> [Task prompt]:
Below are the entries; set down each of them exactly.

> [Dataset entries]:

'''

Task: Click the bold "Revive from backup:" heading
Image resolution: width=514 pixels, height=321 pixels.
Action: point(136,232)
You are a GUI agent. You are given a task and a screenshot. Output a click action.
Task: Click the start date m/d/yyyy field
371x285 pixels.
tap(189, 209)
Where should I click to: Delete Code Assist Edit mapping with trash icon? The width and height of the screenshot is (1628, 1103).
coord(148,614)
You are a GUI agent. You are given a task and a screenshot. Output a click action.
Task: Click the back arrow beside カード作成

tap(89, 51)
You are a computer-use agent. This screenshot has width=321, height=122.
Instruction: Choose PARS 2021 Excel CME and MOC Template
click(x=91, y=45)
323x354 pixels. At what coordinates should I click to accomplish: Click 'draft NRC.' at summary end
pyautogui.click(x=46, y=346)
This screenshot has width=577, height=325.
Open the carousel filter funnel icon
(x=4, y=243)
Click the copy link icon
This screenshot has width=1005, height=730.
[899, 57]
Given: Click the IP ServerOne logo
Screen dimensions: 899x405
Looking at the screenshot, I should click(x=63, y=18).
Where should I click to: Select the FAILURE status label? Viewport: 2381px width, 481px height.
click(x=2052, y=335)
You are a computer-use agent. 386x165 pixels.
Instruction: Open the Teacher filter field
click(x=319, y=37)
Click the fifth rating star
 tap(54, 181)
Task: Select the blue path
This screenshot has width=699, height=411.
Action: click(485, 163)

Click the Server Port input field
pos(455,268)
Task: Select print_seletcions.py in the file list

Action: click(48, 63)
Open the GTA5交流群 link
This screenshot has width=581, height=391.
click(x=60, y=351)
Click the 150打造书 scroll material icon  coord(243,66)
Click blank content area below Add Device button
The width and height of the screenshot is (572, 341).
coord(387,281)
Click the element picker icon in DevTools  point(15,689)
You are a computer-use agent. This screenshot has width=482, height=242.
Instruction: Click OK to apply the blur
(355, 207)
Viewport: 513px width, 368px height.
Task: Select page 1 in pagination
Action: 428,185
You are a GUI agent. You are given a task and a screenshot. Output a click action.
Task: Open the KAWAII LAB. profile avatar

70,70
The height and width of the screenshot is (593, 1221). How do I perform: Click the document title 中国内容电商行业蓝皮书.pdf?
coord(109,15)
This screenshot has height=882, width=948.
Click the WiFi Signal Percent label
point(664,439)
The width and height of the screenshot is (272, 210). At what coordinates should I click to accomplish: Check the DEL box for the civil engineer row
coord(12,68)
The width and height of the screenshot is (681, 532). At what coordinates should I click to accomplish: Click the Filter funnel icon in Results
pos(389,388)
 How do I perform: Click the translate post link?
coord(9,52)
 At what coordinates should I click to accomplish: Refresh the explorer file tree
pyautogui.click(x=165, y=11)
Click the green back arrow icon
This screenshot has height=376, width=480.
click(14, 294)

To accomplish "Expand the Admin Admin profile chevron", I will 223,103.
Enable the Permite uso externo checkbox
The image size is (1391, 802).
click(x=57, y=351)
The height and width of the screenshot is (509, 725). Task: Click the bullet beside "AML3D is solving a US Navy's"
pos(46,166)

'''

> [Exercise answer]:
Task: Click the bold "Revive from backup:" heading
Image resolution: width=514 pixels, height=321 pixels.
Action: point(136,232)
You are a GUI agent. You are given a task and a screenshot. Output a click action.
Task: Click the start date m/d/yyyy field
371x285 pixels.
tap(189, 209)
Where should I click to: Delete Code Assist Edit mapping with trash icon? The width and height of the screenshot is (1628, 1103).
coord(148,614)
You are a GUI agent. You are given a task and a screenshot. Output a click action.
Task: Click the back arrow beside カード作成

tap(89, 51)
You are a computer-use agent. This screenshot has width=321, height=122.
Instruction: Choose PARS 2021 Excel CME and MOC Template
click(x=91, y=45)
323x354 pixels. At what coordinates should I click to accomplish: Click 'draft NRC.' at summary end
pyautogui.click(x=46, y=346)
This screenshot has width=577, height=325.
Open the carousel filter funnel icon
(x=4, y=243)
Click the copy link icon
This screenshot has width=1005, height=730.
[899, 57]
Given: Click the IP ServerOne logo
Screen dimensions: 899x405
Looking at the screenshot, I should click(x=63, y=18).
Where should I click to: Select the FAILURE status label? Viewport: 2381px width, 481px height.
click(x=2052, y=335)
You are a computer-use agent. 386x165 pixels.
Instruction: Open the Teacher filter field
click(x=319, y=37)
Click the fifth rating star
 tap(54, 181)
Task: Select the blue path
This screenshot has width=699, height=411.
Action: click(485, 163)

Click the Server Port input field
pos(455,268)
Task: Select print_seletcions.py in the file list

Action: click(48, 63)
Open the GTA5交流群 link
This screenshot has width=581, height=391.
click(x=60, y=351)
Click the 150打造书 scroll material icon  coord(243,66)
Click blank content area below Add Device button
The width and height of the screenshot is (572, 341).
coord(387,281)
Click the element picker icon in DevTools  point(15,689)
You are a computer-use agent. This screenshot has width=482, height=242.
Instruction: Click OK to apply the blur
(355, 207)
Viewport: 513px width, 368px height.
Task: Select page 1 in pagination
Action: 428,185
You are a GUI agent. You are given a task and a screenshot. Output a click action.
Task: Open the KAWAII LAB. profile avatar

70,70
The height and width of the screenshot is (593, 1221). How do I perform: Click the document title 中国内容电商行业蓝皮书.pdf?
coord(109,15)
This screenshot has height=882, width=948.
Click the WiFi Signal Percent label
point(664,439)
The width and height of the screenshot is (272, 210). At what coordinates should I click to accomplish: Check the DEL box for the civil engineer row
coord(12,68)
The width and height of the screenshot is (681, 532). At what coordinates should I click to accomplish: Click the Filter funnel icon in Results
pos(389,388)
 How do I perform: Click the translate post link?
coord(9,52)
 At what coordinates should I click to accomplish: Refresh the explorer file tree
pyautogui.click(x=165, y=11)
Click the green back arrow icon
This screenshot has height=376, width=480.
click(14, 294)

To accomplish "Expand the Admin Admin profile chevron", I will 223,103.
Enable the Permite uso externo checkbox
The image size is (1391, 802).
click(x=57, y=351)
The height and width of the screenshot is (509, 725). Task: Click the bullet beside "AML3D is solving a US Navy's"
pos(46,166)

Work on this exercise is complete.